#### REQUIREMENT
Rewrite the listing below from the line containing "You are a GUI" through its final line, keeping the requests and multiplying each coordinate in the answers by 2.3, rounded to whole numbers with halves going up. Leave out the pictures.

[Data items]
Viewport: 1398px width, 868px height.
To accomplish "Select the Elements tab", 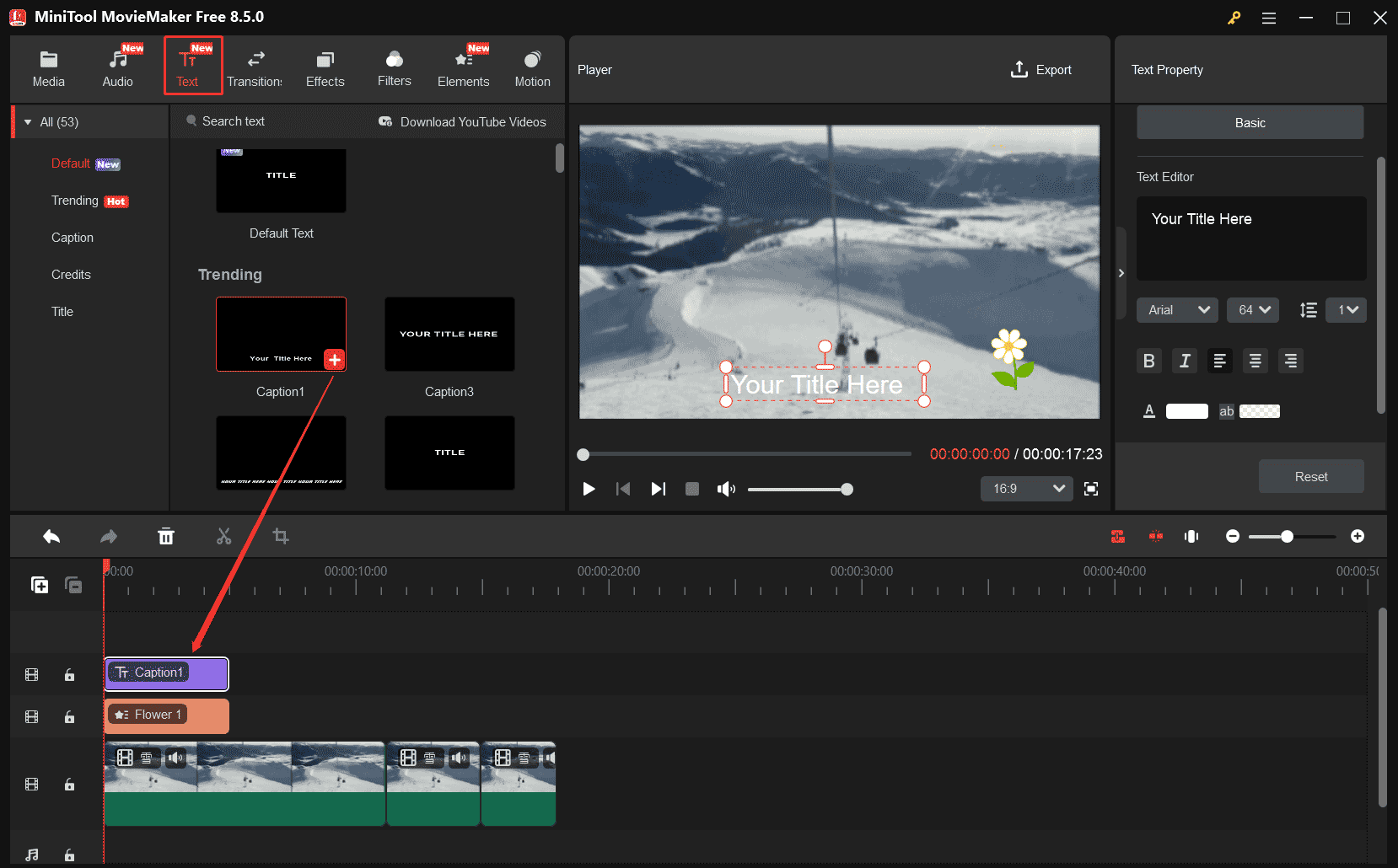I will (x=463, y=67).
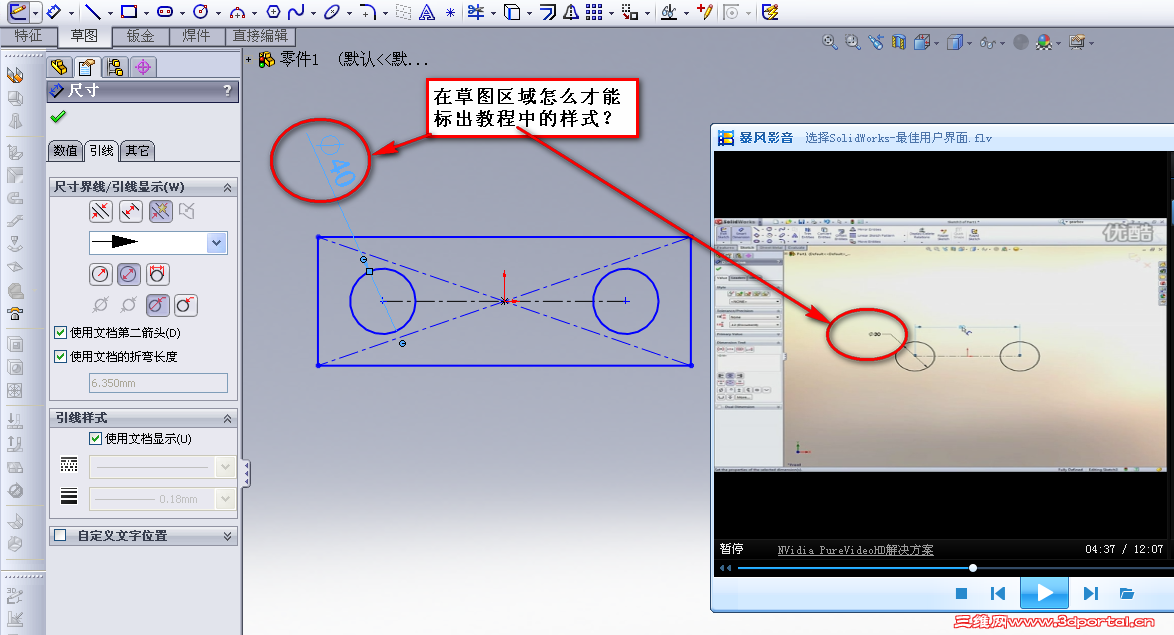This screenshot has height=635, width=1174.
Task: Click the video progress slider
Action: click(973, 568)

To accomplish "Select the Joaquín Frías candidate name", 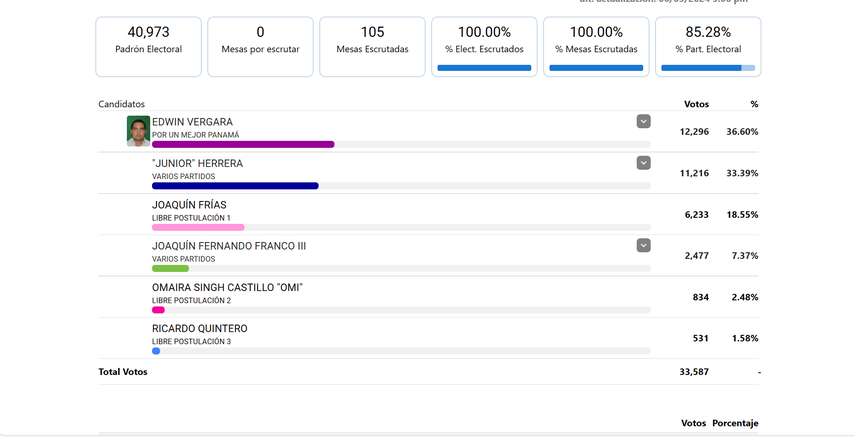I will click(189, 205).
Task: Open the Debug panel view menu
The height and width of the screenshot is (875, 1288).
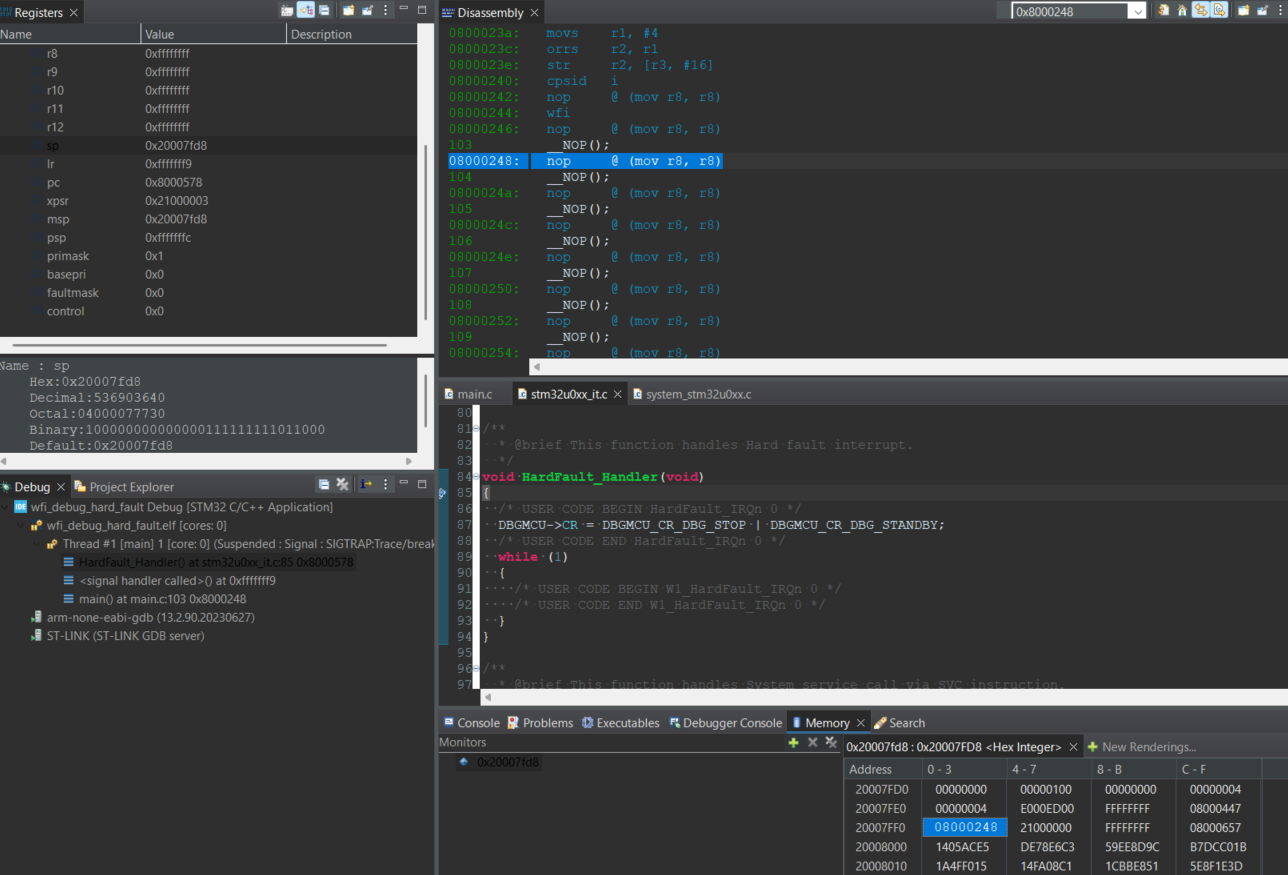Action: pyautogui.click(x=386, y=485)

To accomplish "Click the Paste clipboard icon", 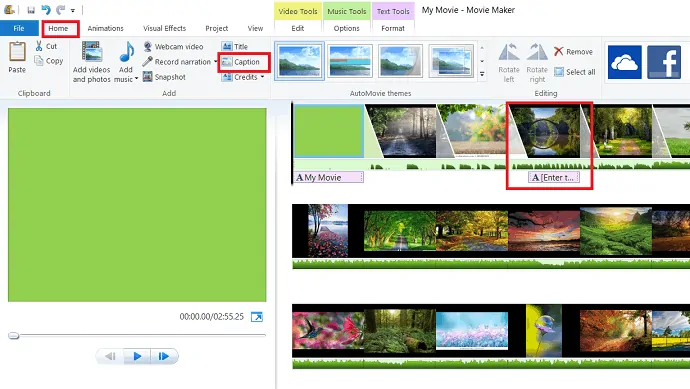I will pos(17,51).
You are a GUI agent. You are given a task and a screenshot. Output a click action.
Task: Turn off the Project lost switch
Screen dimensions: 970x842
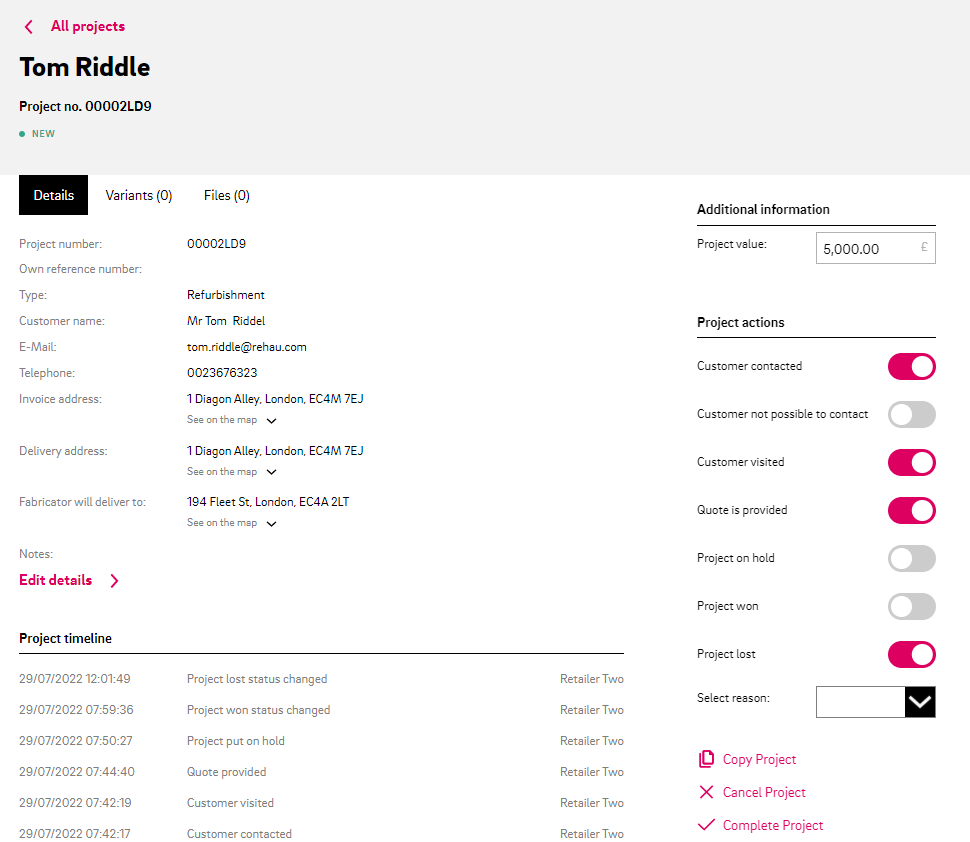[911, 654]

#### COMPLETED EXERCISE
You are a GUI agent. You are given a task and a screenshot. Output a click action.
Task: Turn off the Project lost switch
Screen dimensions: 970x842
[2095, 1504]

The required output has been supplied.